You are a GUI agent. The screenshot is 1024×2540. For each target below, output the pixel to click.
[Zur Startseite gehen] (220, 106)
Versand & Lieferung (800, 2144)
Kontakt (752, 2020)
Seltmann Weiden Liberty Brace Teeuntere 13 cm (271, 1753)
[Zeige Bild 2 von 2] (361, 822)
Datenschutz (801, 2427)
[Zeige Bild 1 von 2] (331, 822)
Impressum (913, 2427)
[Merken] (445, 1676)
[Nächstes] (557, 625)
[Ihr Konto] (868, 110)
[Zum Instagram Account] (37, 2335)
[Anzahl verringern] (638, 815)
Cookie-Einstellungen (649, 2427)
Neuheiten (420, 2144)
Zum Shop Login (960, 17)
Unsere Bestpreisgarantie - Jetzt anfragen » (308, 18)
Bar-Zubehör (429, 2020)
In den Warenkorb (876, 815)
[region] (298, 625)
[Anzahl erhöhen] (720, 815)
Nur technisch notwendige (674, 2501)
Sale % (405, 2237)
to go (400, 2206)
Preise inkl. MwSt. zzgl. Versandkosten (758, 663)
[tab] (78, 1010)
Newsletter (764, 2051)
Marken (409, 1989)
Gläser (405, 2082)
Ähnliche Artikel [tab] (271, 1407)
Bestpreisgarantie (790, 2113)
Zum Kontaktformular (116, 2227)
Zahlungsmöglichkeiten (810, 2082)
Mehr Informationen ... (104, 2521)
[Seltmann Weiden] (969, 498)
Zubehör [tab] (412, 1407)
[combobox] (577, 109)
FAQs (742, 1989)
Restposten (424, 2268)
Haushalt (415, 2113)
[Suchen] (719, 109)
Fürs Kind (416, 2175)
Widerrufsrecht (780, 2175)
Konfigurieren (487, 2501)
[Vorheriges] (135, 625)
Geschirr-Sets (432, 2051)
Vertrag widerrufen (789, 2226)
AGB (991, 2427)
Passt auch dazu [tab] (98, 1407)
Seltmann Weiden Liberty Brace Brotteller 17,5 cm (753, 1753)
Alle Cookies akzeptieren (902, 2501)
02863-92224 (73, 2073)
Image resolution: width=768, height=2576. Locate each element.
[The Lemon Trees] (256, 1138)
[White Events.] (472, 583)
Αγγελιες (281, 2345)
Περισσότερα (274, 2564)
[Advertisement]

**What is required**
Copy each entry above exactly, leaving nothing out.

**Task output**
You are a GUI agent. The screenshot is 1024×2540. For each target below, output the pixel to click.
[Zur Startseite gehen] (220, 106)
Versand & Lieferung (800, 2144)
Kontakt (752, 2020)
Seltmann Weiden Liberty Brace Teeuntere 13 cm (271, 1753)
[Zeige Bild 2 von 2] (361, 822)
Datenschutz (801, 2427)
[Zeige Bild 1 von 2] (331, 822)
Impressum (913, 2427)
[Merken] (445, 1676)
[Nächstes] (557, 625)
[Ihr Konto] (868, 110)
[Zum Instagram Account] (37, 2335)
[Anzahl verringern] (638, 815)
Cookie-Einstellungen (649, 2427)
Neuheiten (420, 2144)
Zum Shop Login (960, 17)
Unsere Bestpreisgarantie - Jetzt anfragen » (308, 18)
Bar-Zubehör (429, 2020)
In den Warenkorb (876, 815)
[region] (298, 625)
[Anzahl erhöhen] (720, 815)
Nur technisch notwendige (674, 2501)
Sale % (405, 2237)
to go (400, 2206)
Preise inkl. MwSt. zzgl. Versandkosten (758, 663)
[tab] (78, 1010)
Newsletter (764, 2051)
Marken (409, 1989)
Gläser (405, 2082)
Ähnliche Artikel [tab] (271, 1407)
Bestpreisgarantie (790, 2113)
Zum Kontaktformular (116, 2227)
Zahlungsmöglichkeiten (810, 2082)
Mehr Informationen ... (104, 2521)
[Seltmann Weiden] (969, 498)
Zubehör [tab] (412, 1407)
[combobox] (577, 109)
FAQs (742, 1989)
Restposten (424, 2268)
Haushalt (415, 2113)
[Suchen] (719, 109)
Fürs Kind (416, 2175)
Widerrufsrecht (780, 2175)
Konfigurieren (487, 2501)
[Vorheriges] (135, 625)
Geschirr-Sets (432, 2051)
Vertrag widerrufen (789, 2226)
AGB (991, 2427)
Passt auch dazu [tab] (98, 1407)
Seltmann Weiden Liberty Brace Brotteller 17,5 cm (753, 1753)
Alle Cookies akzeptieren (902, 2501)
02863-92224 (73, 2073)
Image resolution: width=768, height=2576. Locate each element.
[The Lemon Trees] (256, 1138)
[White Events.] (472, 583)
Αγγελιες (281, 2345)
Περισσότερα (274, 2564)
[Advertisement]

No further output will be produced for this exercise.